Fred Wimpel, who sat to Duncan-Michaels’s left, placed his hands flat on the table. “If I may.” Everyone in the room turned to him. He looked me in the eye. “This is excellent work, Ms. Shipman. I want to make that clear. And I know it’s good”—he looked at his clients, specifically Emii—“because it makes you all uncomfortable. Ms. Shipman’s correct, I’m sorry to say. Your members had no idea how dangerous this new iteration of the climate movement really was until last year, and you’ve been caught flat-footed. Those other multinational advertising conglomerates want to sell you what you want to hear. Safe ideas that won’t get anyone fired.”
As he spoke, I felt the thrill of the embattled boxer striking back.
Yeats was nodding along. He pointed two thumbs at his chest. “And hey, not all multinational advertising conglomerates are so bad.”
There was tepid laughter. Duncan-Michaels, Emii, and the minions looked like they knew they were about to eat their own intestines.
* * *
At the hotel bar, Gruber ordered our drinks. Yeats had gone home to his penthouse and Darnell left to catch his flight back to Chicago. The rest of us were out the next morning.
“We’re either fucked or we got it with that meeting alone,” Linda decided.
McClann looked at me. “You were good, Jackie.” I felt a bit of the tension between us that had built over the last six months deflate.
“We’ll see,” I said. “If even a few of their members have doubts we’ll be dead in the water.”
“Yeah, but the more I think about it,” said Linda, “the more I take Wimpel’s point. They’ve probably met with four or five other agencies, and I’m sure they’re all saying play it safe.”
Gruber returned to the table with overpriced cocktails. We cheersed and practically chugged our first drinks. By the second, Linda was saying, “C’mon, doesn’t good ole Duncan-Michaels just look like a guy who jets off to Thailand to buy child prostitutes?”

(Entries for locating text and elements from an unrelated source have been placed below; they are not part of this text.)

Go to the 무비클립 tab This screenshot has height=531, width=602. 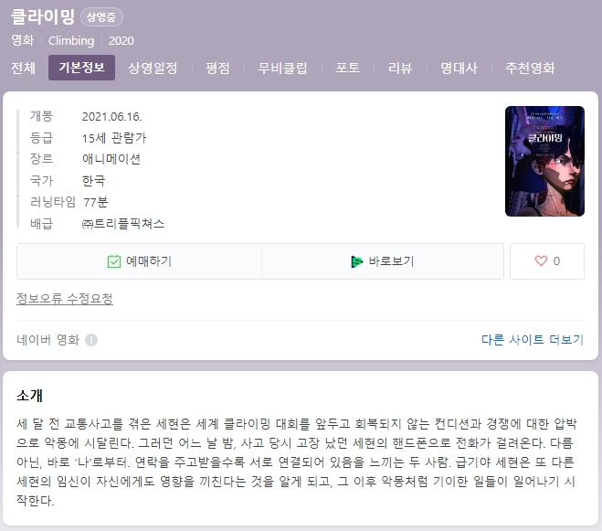[x=282, y=68]
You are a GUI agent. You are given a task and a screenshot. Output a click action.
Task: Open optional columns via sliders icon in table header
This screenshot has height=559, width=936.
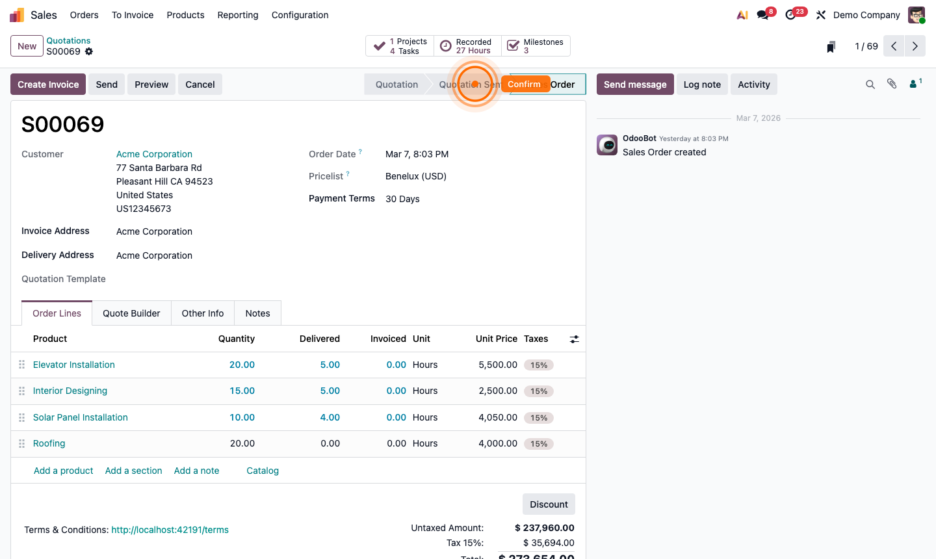click(x=573, y=339)
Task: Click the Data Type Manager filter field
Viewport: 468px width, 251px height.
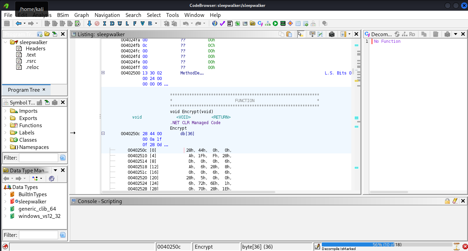Action: [38, 235]
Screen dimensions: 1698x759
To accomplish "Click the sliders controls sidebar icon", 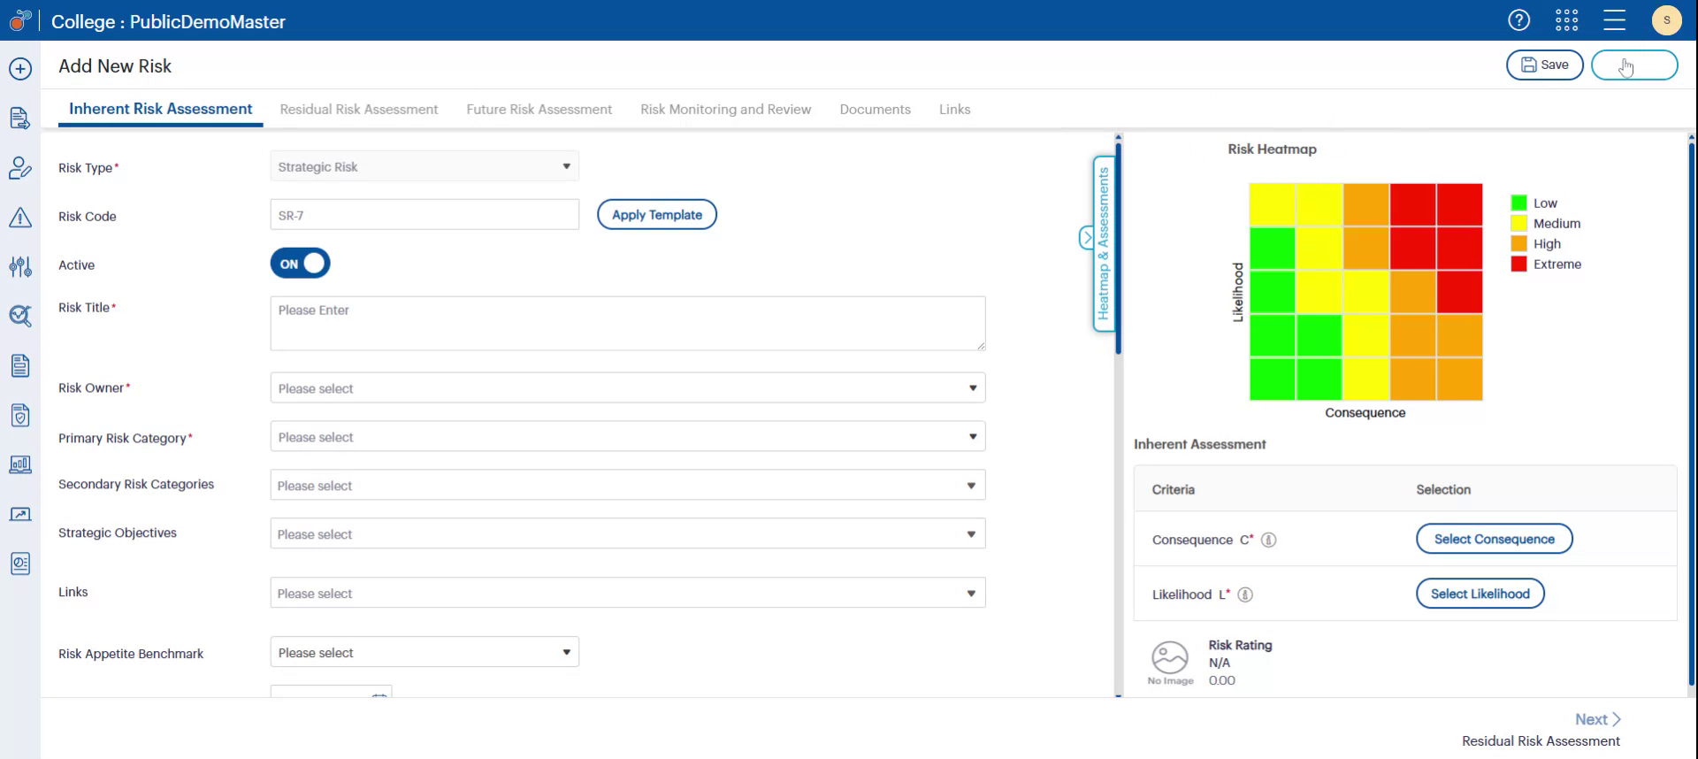I will point(20,266).
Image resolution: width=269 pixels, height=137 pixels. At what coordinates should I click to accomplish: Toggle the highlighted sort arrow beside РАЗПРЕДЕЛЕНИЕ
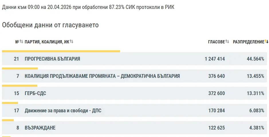tap(266, 42)
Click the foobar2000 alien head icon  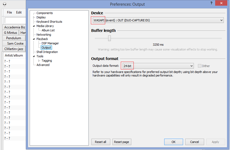(5, 4)
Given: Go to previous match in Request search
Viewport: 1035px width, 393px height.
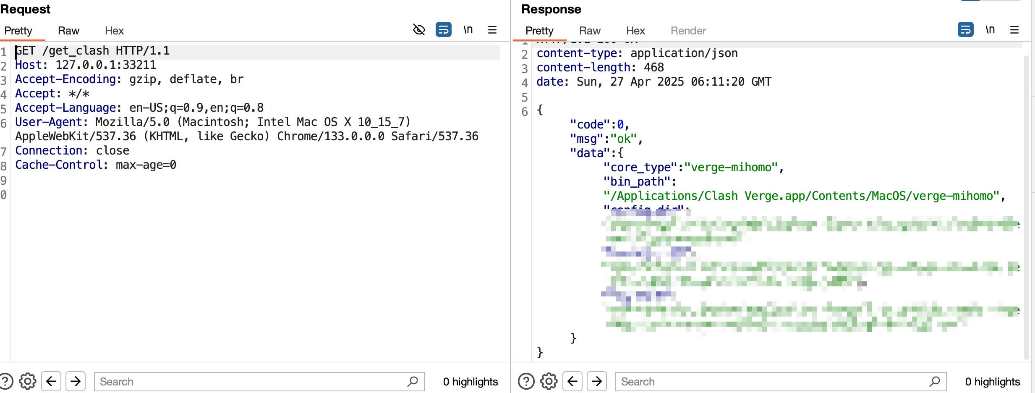Looking at the screenshot, I should point(51,381).
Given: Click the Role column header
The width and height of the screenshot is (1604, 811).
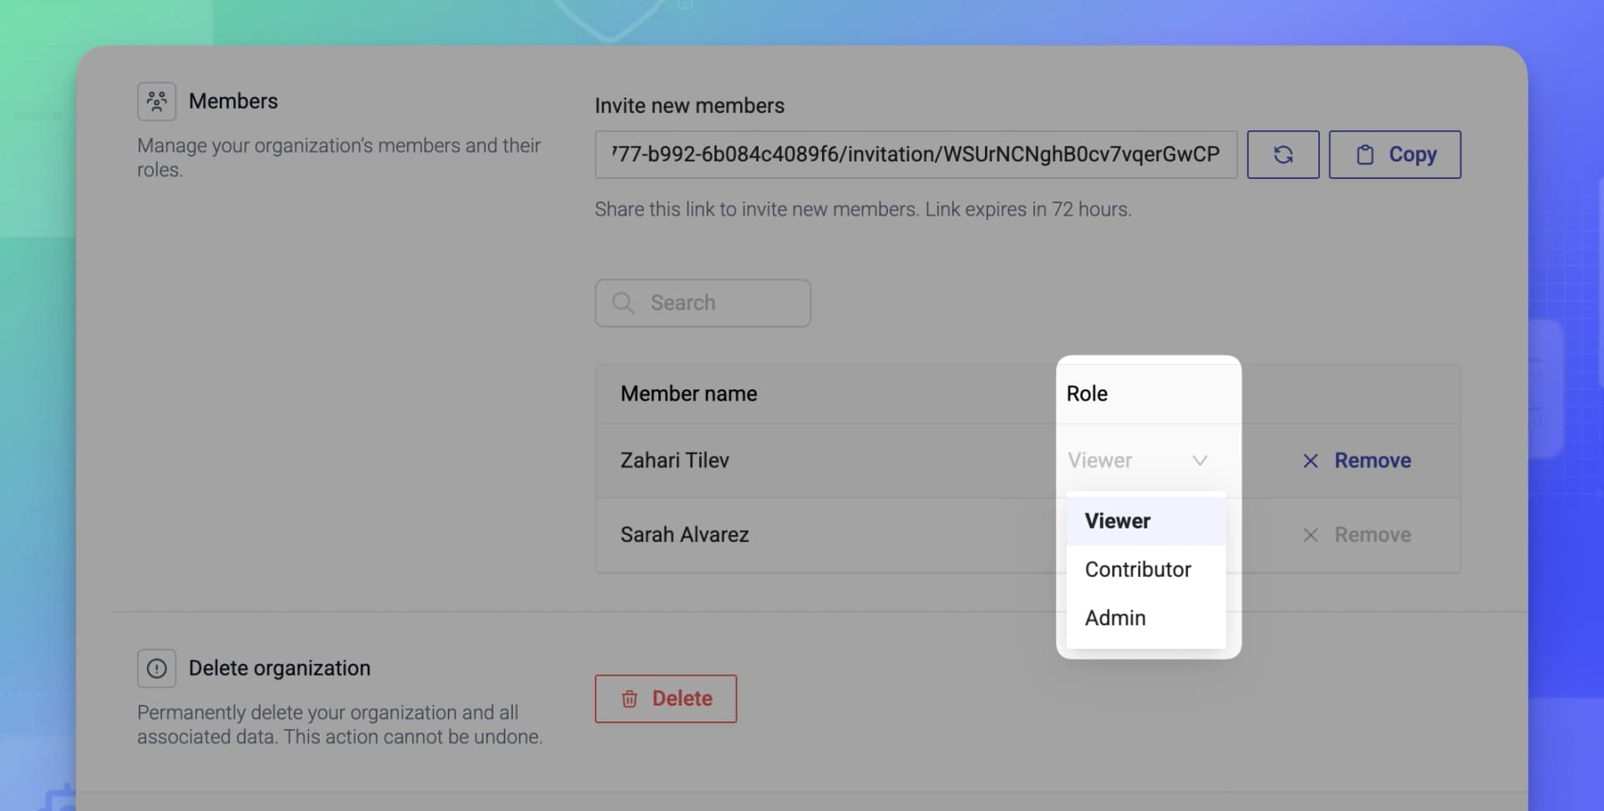Looking at the screenshot, I should click(1087, 393).
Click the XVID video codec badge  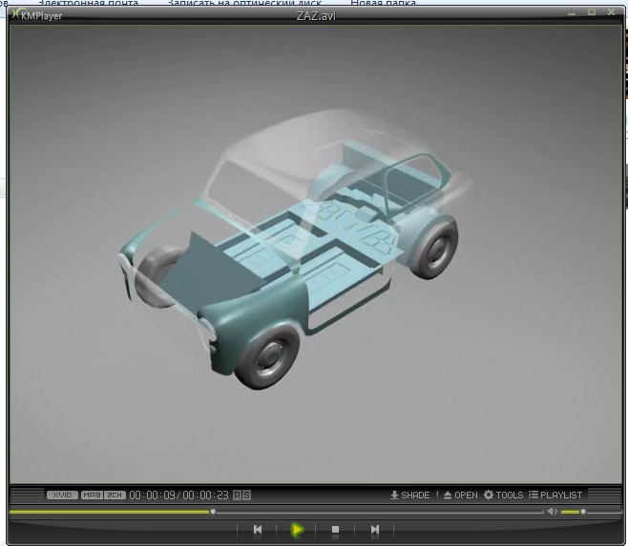[x=62, y=495]

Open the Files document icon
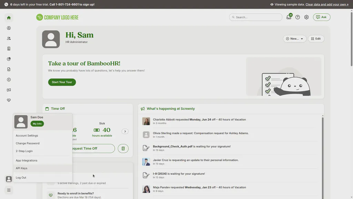pos(9,69)
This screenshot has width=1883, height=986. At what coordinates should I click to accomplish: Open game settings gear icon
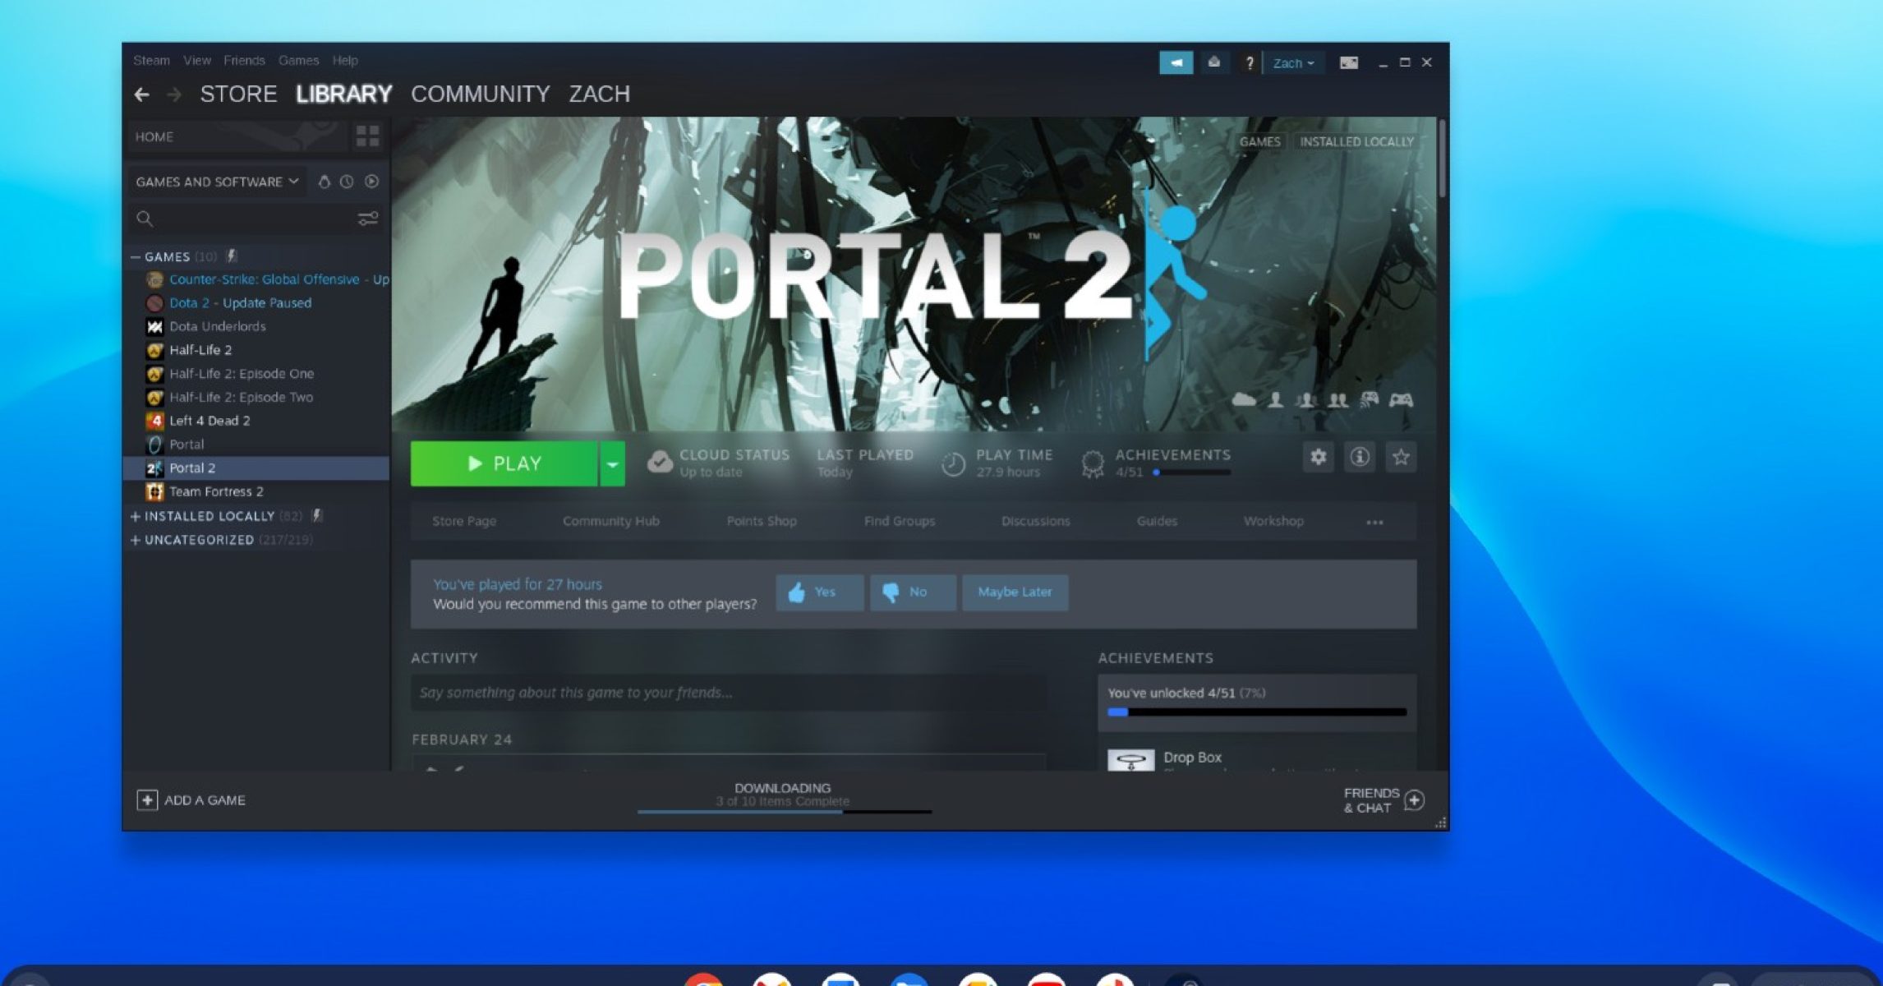coord(1318,457)
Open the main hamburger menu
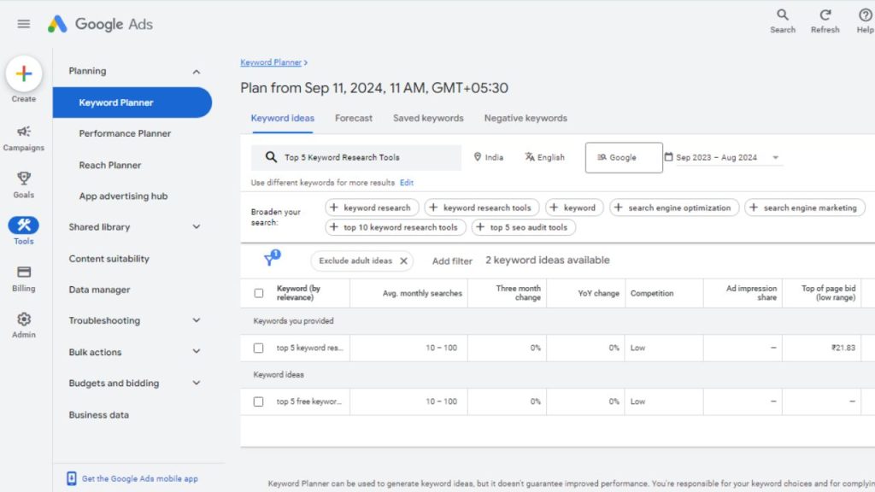The height and width of the screenshot is (492, 875). tap(24, 24)
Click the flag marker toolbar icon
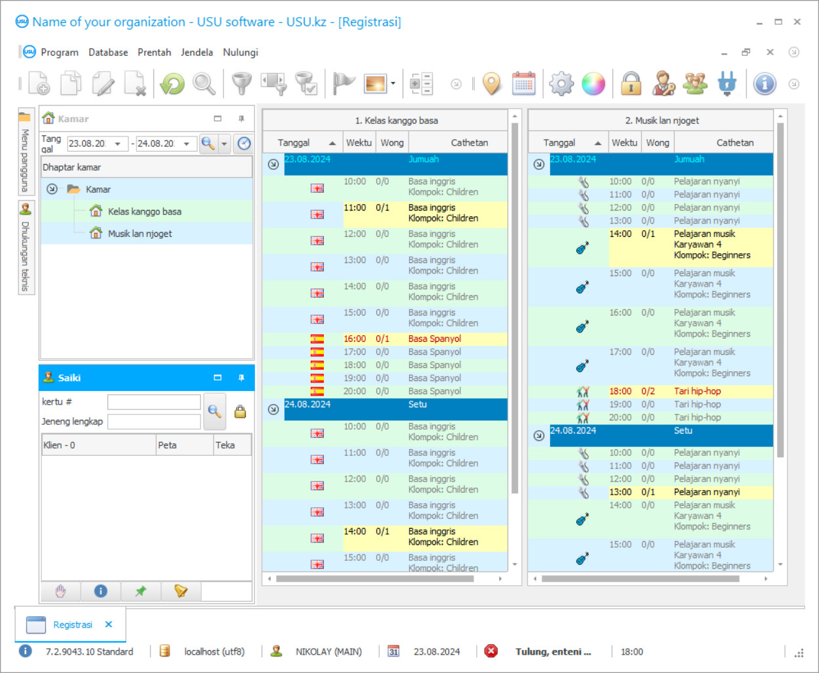Image resolution: width=819 pixels, height=673 pixels. click(344, 83)
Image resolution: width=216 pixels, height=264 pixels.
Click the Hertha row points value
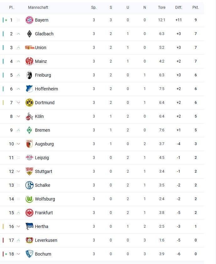pos(196,226)
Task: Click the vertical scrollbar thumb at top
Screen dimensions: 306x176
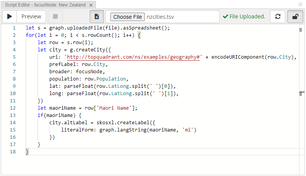Action: 301,29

We laughed, ridiculed the minions, drank more, and ate a dinner of appetizers. I watched to see if Gruber would get on his phone, possibly to scan the hookup apps for local tail, but he remained with the old ladies. Around nine o’clock, Linda announced she had to call her husband and get some sleep. McClann seconded the motion and came around the table to hug me. “Great freaking job, Jackie.” And she lowered her voice to say, “And I’m so sorry about everything you’re going through with losing your dad.”
“Thank you, Mac,” I told her, feeling a genuine affection that wasn’t entirely the alcohol. They both tottered toward the elevators.
Gruber ordered us each another drink, then the bill. When he tried to pay for it, I snatched his card away and inserted my own. “You don’t make half my salary.” He smiled, held his drink lazily in two fingers, one of which had a tattoo of the Star of David on the knuckle.
“Would you want to come up for one more drink?” he asked.
I was tipsy and still buzzed on the energy I’d summoned for the pitch.
“That’s probably not the best idea,” I said.
He nodded. “Will it be a good idea ever again, you think?”
“You’re fifteen years younger than me. And my employee. So I’m going to say probably not.”
“Yeah, but fifteen years is…” he flipped a hand. “I’m roughed up from alcohol and occasional intravenous drug use. You still look younger than me.” He waved this away. “I’m just saying if all you want is the night, all it has to be is the night.”